US$ Down Across the Board; Commodities Rally

USD

The U.S. dollar continued its slide from yesterday’s trading session overnight, with the Bloomberg Dollar Index touching a six-week low.  The greenback had pushed higher following Friday’s impressive payrolls numbers, pushing up interest rate expectations. However, yesterday’s disappointing Unit Labor Costs and productivity put a damper on future expectations.

The greenback is under the most pressure versus commodity-based currencies as metals from Palladium to copper shot higher.  The biggest mover is the Norwegian krone, which is benefiting from high inflation data.  Odds that the Norwegian central bank will cut rates to boost the economy dropped after the inflation print.

There is only second tier economic data slated for release today.  JOLTS job openings are expected to increase to 5588 in June from 5500 in May.  The economic docket is unlikely to spark a rebound for the U.S. dollar, so expect traders to take their cues from general market sentiment.

NZD

Commodity-based currencies, such as the Australian dollar and South African rand, rallied overnight as the price of metals soared.  Tin, Zinc and Palladium all hit yearly highs and copper jumped nearly 2.5%.

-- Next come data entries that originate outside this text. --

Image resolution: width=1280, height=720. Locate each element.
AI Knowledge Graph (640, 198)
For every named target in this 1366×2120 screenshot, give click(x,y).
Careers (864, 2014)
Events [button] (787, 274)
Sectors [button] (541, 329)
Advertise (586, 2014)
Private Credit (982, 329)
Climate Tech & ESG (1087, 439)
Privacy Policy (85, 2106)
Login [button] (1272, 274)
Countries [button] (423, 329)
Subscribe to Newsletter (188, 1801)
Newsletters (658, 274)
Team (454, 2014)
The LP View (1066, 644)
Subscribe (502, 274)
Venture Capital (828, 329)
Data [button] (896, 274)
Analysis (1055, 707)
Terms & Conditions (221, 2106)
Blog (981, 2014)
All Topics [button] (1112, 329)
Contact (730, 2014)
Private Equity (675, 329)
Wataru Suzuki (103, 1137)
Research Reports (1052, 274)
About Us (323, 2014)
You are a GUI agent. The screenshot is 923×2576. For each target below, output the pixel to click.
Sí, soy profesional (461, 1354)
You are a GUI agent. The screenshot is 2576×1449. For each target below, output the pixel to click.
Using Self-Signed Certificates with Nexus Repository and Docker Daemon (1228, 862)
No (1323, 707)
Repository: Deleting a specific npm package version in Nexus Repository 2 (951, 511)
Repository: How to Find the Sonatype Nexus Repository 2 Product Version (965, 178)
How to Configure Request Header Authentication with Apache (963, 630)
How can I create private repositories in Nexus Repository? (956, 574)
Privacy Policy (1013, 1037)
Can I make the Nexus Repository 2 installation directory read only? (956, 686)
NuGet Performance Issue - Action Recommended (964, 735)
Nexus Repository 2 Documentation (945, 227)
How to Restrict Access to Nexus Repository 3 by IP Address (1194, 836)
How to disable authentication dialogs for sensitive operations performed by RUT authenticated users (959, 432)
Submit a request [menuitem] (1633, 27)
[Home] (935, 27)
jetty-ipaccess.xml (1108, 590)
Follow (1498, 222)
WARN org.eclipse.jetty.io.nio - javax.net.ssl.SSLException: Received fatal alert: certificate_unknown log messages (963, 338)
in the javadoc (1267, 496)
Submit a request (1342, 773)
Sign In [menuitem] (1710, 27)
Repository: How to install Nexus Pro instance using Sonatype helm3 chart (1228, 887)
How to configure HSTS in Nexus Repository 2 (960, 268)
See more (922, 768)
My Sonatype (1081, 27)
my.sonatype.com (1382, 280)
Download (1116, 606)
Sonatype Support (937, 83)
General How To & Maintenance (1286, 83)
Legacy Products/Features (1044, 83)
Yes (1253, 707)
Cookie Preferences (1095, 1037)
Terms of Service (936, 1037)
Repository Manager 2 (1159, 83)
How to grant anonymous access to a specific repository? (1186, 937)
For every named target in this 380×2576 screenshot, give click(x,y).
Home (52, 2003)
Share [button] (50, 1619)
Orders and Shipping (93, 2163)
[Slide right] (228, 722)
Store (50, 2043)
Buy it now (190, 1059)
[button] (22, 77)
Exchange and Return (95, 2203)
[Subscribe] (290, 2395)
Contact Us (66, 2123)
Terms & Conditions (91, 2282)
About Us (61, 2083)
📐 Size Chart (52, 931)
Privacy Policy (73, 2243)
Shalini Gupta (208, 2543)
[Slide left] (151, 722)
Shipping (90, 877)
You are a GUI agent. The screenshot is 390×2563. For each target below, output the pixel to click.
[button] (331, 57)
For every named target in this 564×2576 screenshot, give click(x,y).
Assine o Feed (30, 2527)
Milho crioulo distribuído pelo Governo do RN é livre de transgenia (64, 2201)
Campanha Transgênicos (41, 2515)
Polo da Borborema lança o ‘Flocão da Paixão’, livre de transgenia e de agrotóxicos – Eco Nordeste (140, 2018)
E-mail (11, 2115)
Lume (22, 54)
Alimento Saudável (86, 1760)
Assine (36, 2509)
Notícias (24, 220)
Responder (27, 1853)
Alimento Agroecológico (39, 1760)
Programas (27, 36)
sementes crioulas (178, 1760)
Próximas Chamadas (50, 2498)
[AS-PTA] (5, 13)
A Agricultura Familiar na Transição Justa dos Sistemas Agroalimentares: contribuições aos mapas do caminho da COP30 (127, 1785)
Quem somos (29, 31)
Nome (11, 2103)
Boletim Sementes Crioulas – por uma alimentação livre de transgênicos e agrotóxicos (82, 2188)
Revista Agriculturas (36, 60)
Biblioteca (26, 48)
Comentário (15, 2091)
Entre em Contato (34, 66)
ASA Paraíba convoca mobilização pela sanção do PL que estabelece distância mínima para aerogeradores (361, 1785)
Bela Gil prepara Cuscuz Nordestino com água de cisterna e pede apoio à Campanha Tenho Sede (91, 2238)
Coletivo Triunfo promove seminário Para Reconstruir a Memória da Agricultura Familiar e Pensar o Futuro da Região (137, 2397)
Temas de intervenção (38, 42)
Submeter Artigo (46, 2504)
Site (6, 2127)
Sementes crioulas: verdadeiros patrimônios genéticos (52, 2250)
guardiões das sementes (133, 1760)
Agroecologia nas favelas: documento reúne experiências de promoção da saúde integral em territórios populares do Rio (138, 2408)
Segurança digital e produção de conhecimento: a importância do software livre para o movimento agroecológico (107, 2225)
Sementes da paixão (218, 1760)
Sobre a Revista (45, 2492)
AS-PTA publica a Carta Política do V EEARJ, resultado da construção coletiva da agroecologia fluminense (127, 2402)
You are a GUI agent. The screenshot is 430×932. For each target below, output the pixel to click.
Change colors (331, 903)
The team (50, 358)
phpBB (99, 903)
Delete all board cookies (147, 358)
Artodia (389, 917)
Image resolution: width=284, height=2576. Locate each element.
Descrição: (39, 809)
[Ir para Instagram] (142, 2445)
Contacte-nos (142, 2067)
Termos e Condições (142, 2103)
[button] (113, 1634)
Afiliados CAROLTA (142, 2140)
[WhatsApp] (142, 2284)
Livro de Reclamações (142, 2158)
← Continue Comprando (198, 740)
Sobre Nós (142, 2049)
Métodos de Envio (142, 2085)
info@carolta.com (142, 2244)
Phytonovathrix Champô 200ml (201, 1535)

The New Zealand dollar also rallied 1.0% against the U.S. dollar even before tomorrow’s Reserve Bank of New Zealand meeting that is expected to conclude with an interest rate cut.  Nearly every economist expects the RBNZ to cut interest rates by at least 25 basis points tomorrow.  However, about a quarter of economists expect the central bank to slash rates by 50 basis points. Therefore, if the RBNZ only cuts 25 bp and disappoints some market participants, the NZD could extend its rally.

GBP

The British pound rose for the first time in six days against its American counterpart, sparking speculation that the embattled currency may have carved out a bottom.  The move comes more on general dollar weakness than a positive development in the United Kingdom.

Indeed, the Bank of England had its own problems today as it could not find enough sellers of gilts (bonds) to meet its quota for this week’s attempt at asset buying that it announced last week.  The central bank maintains that it will continue to attempt to buy bonds in an attempt to prop up the economy and lower fixed income yields.